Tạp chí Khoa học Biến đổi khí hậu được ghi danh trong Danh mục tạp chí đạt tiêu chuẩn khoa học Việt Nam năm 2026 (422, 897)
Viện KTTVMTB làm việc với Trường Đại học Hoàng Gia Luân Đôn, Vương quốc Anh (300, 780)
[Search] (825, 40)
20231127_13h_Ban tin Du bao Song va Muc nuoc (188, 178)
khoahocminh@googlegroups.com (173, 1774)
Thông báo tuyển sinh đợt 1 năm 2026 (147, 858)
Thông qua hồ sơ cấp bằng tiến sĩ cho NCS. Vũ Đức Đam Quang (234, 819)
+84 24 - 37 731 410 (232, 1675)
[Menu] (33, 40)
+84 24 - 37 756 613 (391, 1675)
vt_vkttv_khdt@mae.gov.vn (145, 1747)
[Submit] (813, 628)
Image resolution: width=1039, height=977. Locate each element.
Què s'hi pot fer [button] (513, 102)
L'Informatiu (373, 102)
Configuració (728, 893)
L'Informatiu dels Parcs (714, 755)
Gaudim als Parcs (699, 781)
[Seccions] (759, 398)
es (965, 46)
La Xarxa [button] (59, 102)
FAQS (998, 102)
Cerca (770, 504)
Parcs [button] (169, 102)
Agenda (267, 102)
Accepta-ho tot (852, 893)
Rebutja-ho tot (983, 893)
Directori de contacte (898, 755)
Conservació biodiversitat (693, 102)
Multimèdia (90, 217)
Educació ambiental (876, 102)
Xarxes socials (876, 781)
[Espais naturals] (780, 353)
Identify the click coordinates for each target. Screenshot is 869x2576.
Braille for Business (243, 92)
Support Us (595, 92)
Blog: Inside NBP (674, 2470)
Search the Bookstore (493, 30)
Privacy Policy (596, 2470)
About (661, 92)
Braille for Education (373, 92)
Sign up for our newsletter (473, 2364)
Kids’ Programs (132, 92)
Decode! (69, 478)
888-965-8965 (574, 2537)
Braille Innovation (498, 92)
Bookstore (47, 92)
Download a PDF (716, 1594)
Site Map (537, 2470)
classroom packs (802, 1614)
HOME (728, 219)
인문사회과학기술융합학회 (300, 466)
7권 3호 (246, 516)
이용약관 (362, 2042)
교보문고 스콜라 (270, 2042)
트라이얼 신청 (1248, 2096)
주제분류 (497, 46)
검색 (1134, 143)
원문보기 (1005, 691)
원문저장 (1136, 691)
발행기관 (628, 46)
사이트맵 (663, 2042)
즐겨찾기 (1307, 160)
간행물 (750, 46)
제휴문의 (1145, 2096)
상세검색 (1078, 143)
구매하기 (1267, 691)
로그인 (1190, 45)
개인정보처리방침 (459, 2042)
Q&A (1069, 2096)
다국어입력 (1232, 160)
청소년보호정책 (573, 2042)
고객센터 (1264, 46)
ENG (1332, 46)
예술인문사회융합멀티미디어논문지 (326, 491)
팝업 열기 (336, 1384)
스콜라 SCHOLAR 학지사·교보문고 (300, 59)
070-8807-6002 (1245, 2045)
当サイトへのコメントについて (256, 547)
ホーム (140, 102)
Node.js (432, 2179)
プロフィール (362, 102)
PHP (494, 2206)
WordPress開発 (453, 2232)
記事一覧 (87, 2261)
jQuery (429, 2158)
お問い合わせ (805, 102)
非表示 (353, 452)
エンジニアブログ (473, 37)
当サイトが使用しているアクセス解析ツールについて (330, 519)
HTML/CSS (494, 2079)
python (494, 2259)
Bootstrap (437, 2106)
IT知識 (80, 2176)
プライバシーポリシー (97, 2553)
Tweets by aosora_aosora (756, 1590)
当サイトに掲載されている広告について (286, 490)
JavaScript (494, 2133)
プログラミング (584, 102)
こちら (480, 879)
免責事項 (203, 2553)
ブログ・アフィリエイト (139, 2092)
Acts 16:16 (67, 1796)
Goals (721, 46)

— TASK INSTRUCTIONS —
Lay out the entries between the lines holding "고객센터 (1264, 46)" and "エンジニアブログ (473, 37)", inclusive, as a JSON list of strings with one string per line and blank lines omitted.

— COMPLETE OUTPUT —
[
  "고객센터 (1264, 46)",
  "ENG (1332, 46)",
  "예술인문사회융합멀티미디어논문지 (326, 491)",
  "팝업 열기 (336, 1384)",
  "스콜라 SCHOLAR 학지사·교보문고 (300, 59)",
  "070-8807-6002 (1245, 2045)",
  "当サイトへのコメントについて (256, 547)",
  "ホーム (140, 102)",
  "Node.js (432, 2179)",
  "プロフィール (362, 102)",
  "PHP (494, 2206)",
  "WordPress開発 (453, 2232)",
  "記事一覧 (87, 2261)",
  "jQuery (429, 2158)",
  "お問い合わせ (805, 102)",
  "非表示 (353, 452)",
  "エンジニアブログ (473, 37)"
]